BIG SUR — From a windswept point along California's most spectacular shoreline, an old professor who holds the world's most prestigious award for peace plans his next moves in a deeply personal war.
Many have said that for Linus Pauling, the war should have ended a long time ago when the medical profession refused to embrace his theory of Vitamin C as a panacea for all sorts of afflictions, including cancer.
But the only person in history to win two unshared Nobel prizes would have none of that. Pauling calls those who attack his work on Vitamin C 'scoundrels.' Instead, he has directed his energies toward proving the naysayers wrong. Now into the 85th year of his life, the old man hones his intellectual scalpel, ready to fight all who question his judgment on this, the most frustrating campaign in his long, sometimes stormy career.
If it turns out that Vitamin C does not help cure cancer, as the Mayo Clinic has concluded twice in recent studies, defeat in the last chapter of his life could overshadow the fact that for more than half a century Pauling was a major intellectual force in the world of science, producing a body of work that few in any field could match.
If it turns out that some of his other ideas about vitamins are correct, as recent evidence suggests, it will be another footnote in a long, illustrious career, forcing his critics to concede that Linus Pauling was at least partly right after all.
But no matter what the eventual result, those who know him well do not doubt that Pauling will fight to the very end.
"I thought it would have been ended several years ago," Pauling said recently as he sat in his rustic home on the rugged California coastline south of Big Sur. "By 1980, I had thought, doctors everywhere would be giving Vitamin C in large doses as an adjunct to conventional therapy for cancer patients. But because of the opposition, which is mainly from ignorance, it has gone more slowly."
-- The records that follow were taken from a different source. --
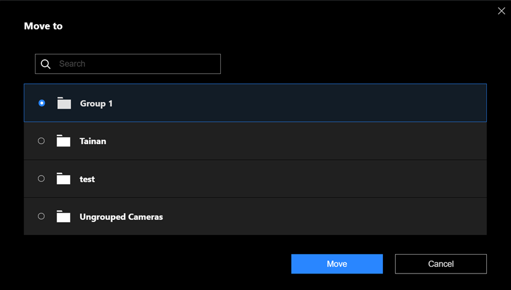Click the Ungrouped Cameras label text
The width and height of the screenshot is (511, 290).
pos(121,217)
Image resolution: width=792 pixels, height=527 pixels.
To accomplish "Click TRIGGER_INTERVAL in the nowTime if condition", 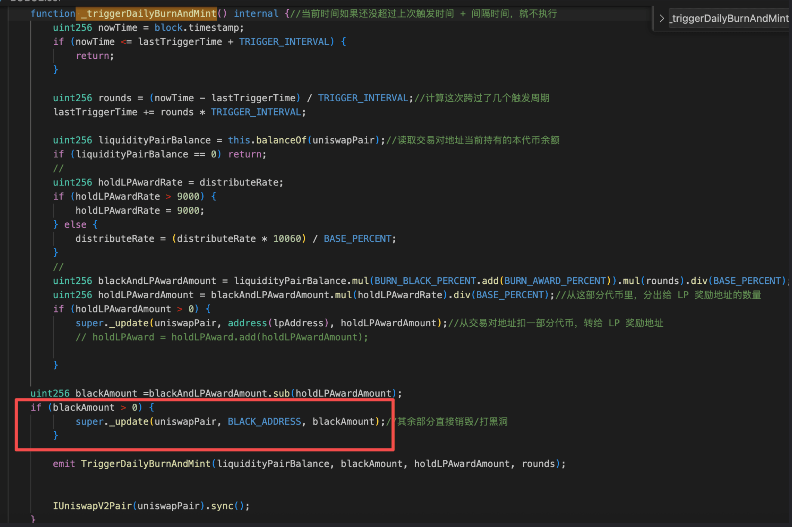I will 284,42.
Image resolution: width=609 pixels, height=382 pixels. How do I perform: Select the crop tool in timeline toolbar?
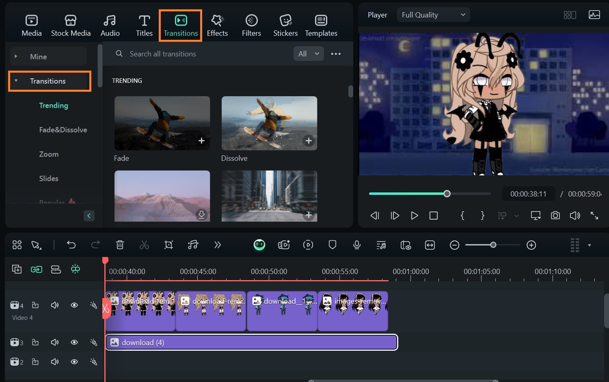168,245
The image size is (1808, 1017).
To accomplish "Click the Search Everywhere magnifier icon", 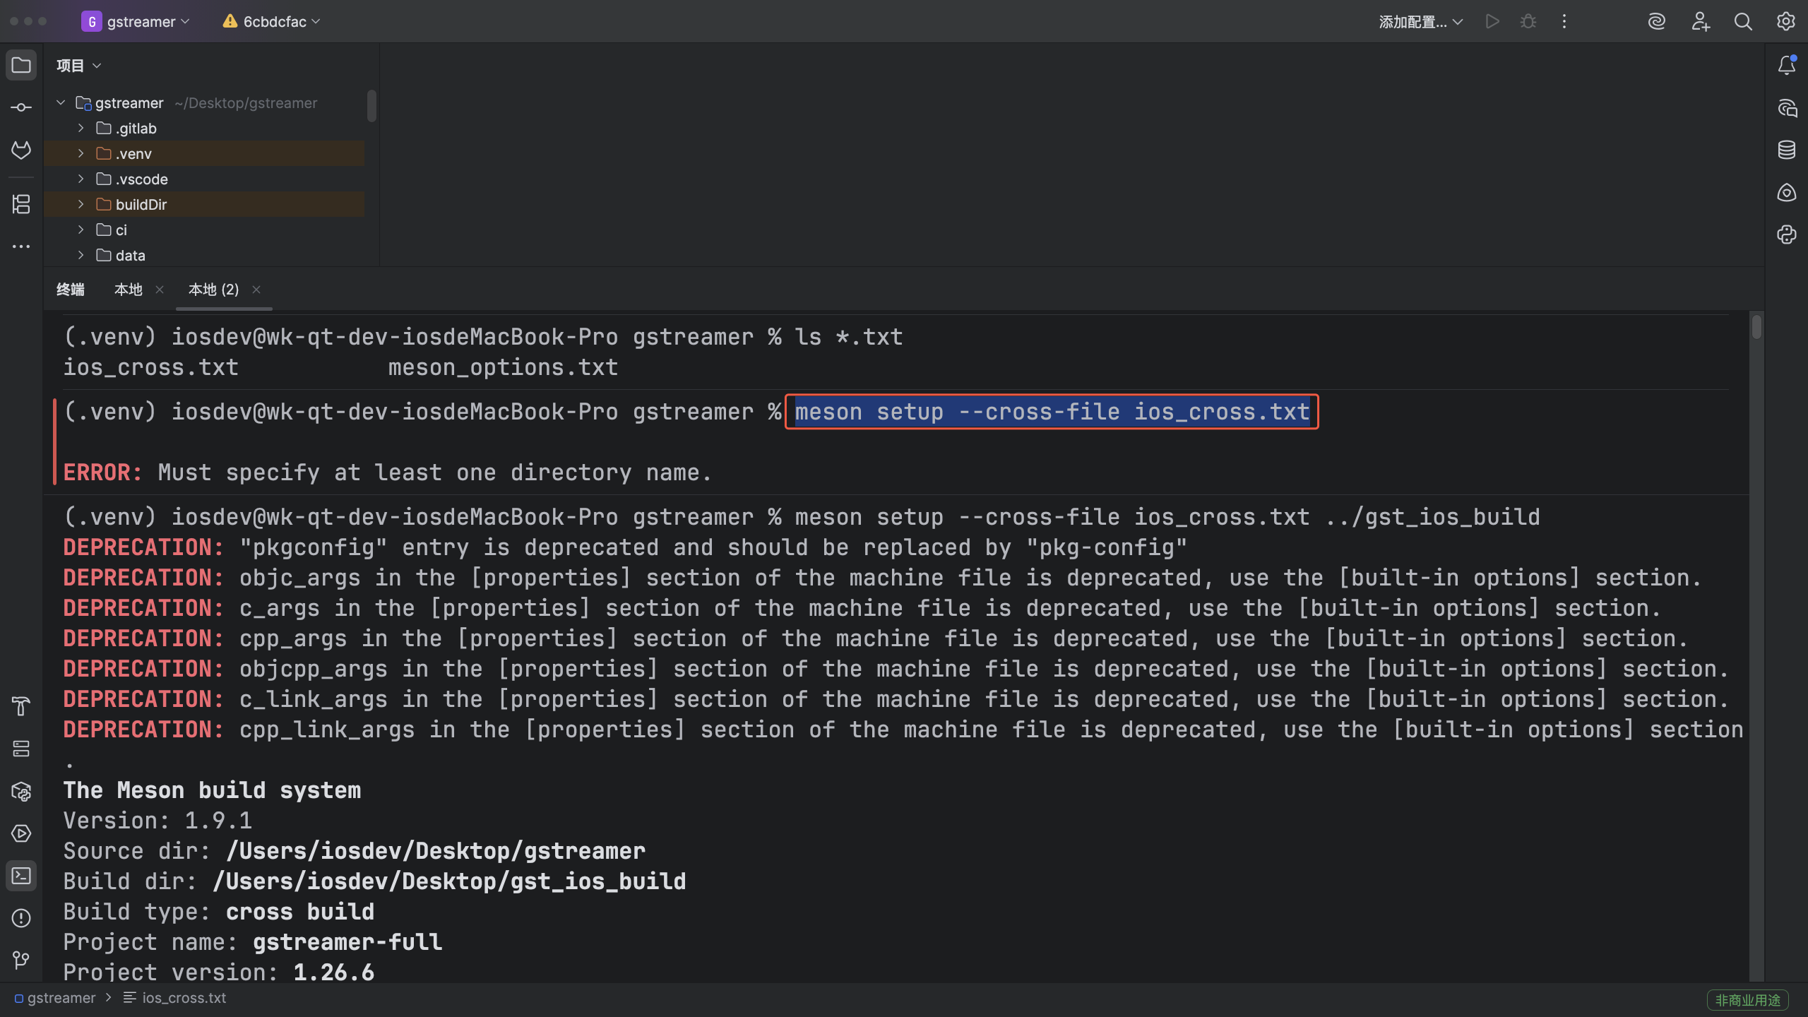I will pyautogui.click(x=1743, y=22).
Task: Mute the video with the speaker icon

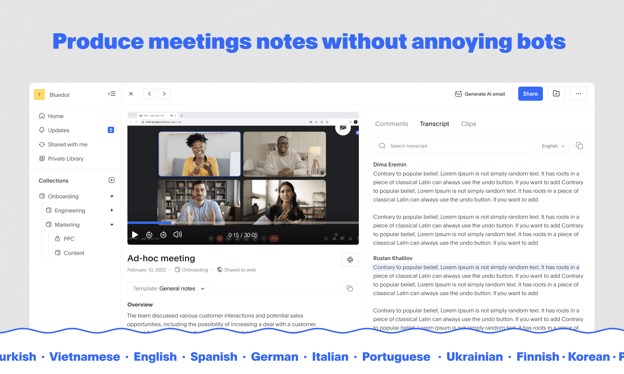Action: tap(177, 234)
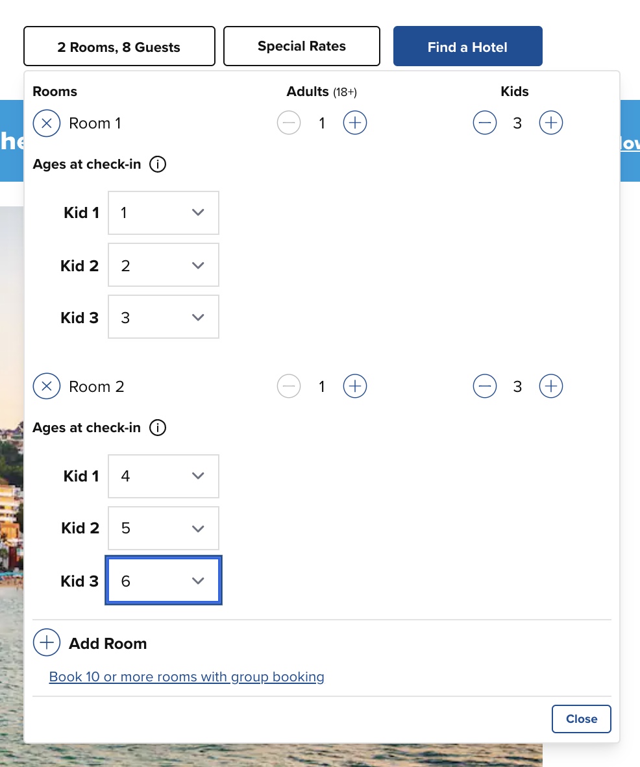
Task: Open Room 1 Kid 3 age dropdown
Action: [x=164, y=317]
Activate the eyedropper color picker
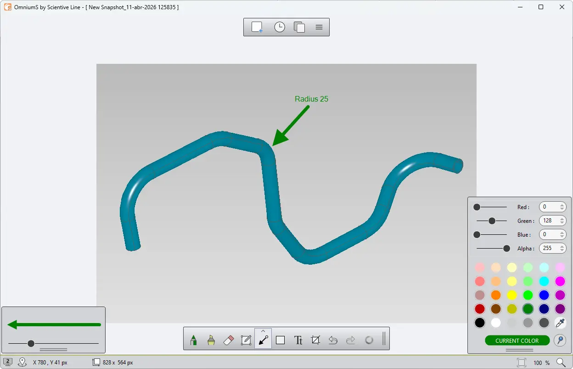This screenshot has width=573, height=369. coord(560,323)
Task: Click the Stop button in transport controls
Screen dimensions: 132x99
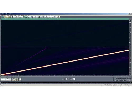Action: click(x=2, y=78)
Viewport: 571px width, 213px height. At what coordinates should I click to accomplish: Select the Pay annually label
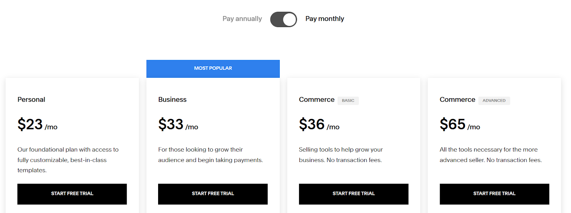(242, 19)
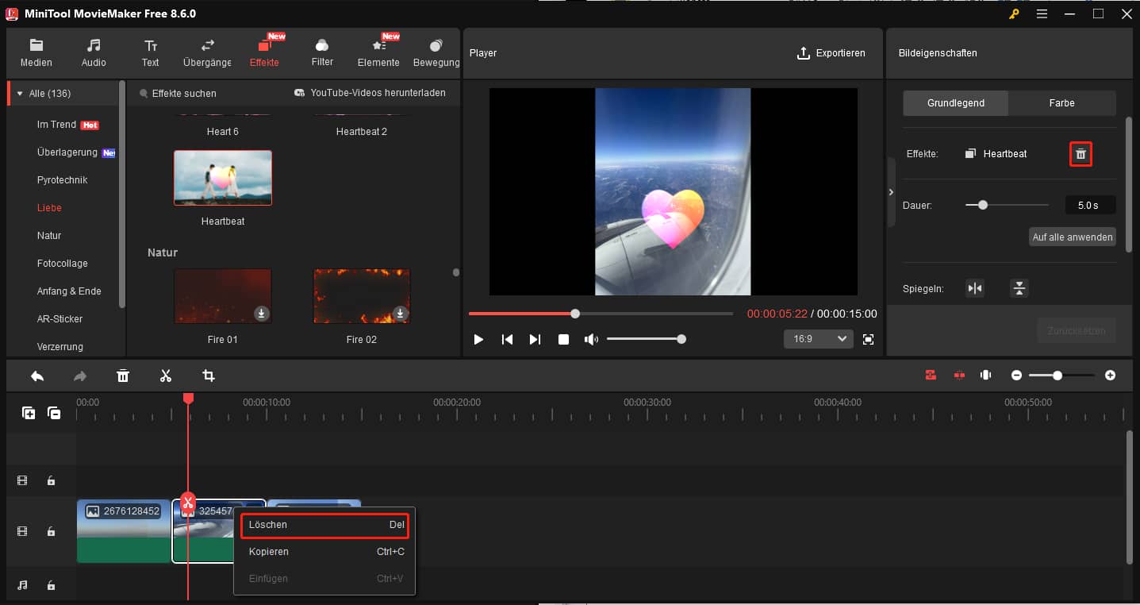Collapse the Alle (136) category list
1140x605 pixels.
click(x=21, y=93)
A cherubic grin, his trademark for so many years, turns to a scowl.
"This delay," he added, "will do harm to thousands, or tens of thousands, of persons."
He gazes for a moment at the ocean at his doorstep, then turns back with his eyes flashing. Those who have attacked his work on Vitamin C, he says dramatically, are "scoundrels."
Linus Pauling today is known to millions of younger Americans as someone with vague scientific credentials who became a huckster for vitamins. Yet if he is aware that many do not know of the extraordinary imprint he has already left on a wide range of scientific disciplines, he doesn't show it.
Instead, there is his air of self-confidence that many people have perceived as arrogance.
This confidence that the path he has taken has been the correct one has been a factor throughout Pauling's long career. Indeed, many who have followed him think it explains why he could never sit still--why even becoming the most decorated chemist in history was not enough.
There were signs, even in his early days at Caltech in Pasadena, that Pauling's path would lead him to personal victories, but that he would pay a dear price in order to achieve them.
The son of an Oregon druggist, Pauling entered Caltech as a graduate student in 1922. By 1925, at the age of 24, he had earned his Ph.D in chemistry.
As a young chemist at the Pasadena institute, he soon began cutting his legendary swath across several fields of science. He was still in his early 30s when he published a series of papers that were to make up his masterpiece, "The Nature of the Chemical Bond," the work that would earn him the Nobel Prize for chemistry in 1954.
Along the way he had learned that a little humor and a lot of dramatics can turn a dry lecture into a work of art, and Pauling embraced both of those tactics with gusto. Friends say he was always somewhat of a ham, and his flamboyant style served him well in the classroom.
"He was one of the finest chemical teachers ever," recalled Dr. Lee DuBridge, who was president of Caltech during Pauling's final tumultuous days there. "He was a brilliant lecturer. He still is. I heard him give a lecture a few months ago. He talked too long, but it was a marvelous lecture."
Pauling's flair also paved the way out of the classroom and into the world at large for a young scientist who had found his oratorical skills in great demand.
But it wasn't only the scientific issues he had to address. The end of World War II had seen the United States usher in the nuclear age with atomic bomb attacks on two Japanese cities. The devastation served as a dramatic warning that the world would never be the same again.
Pauling began to say as much.
"I could give talks about science that people could understand," he said. "So I gave talks, essentially about nuclear physics. But gradually I began saying, as Einstein was saying, that the fact that we could lob over a single bomb and destroy an entire city meant that, finally, we were forced to give up war."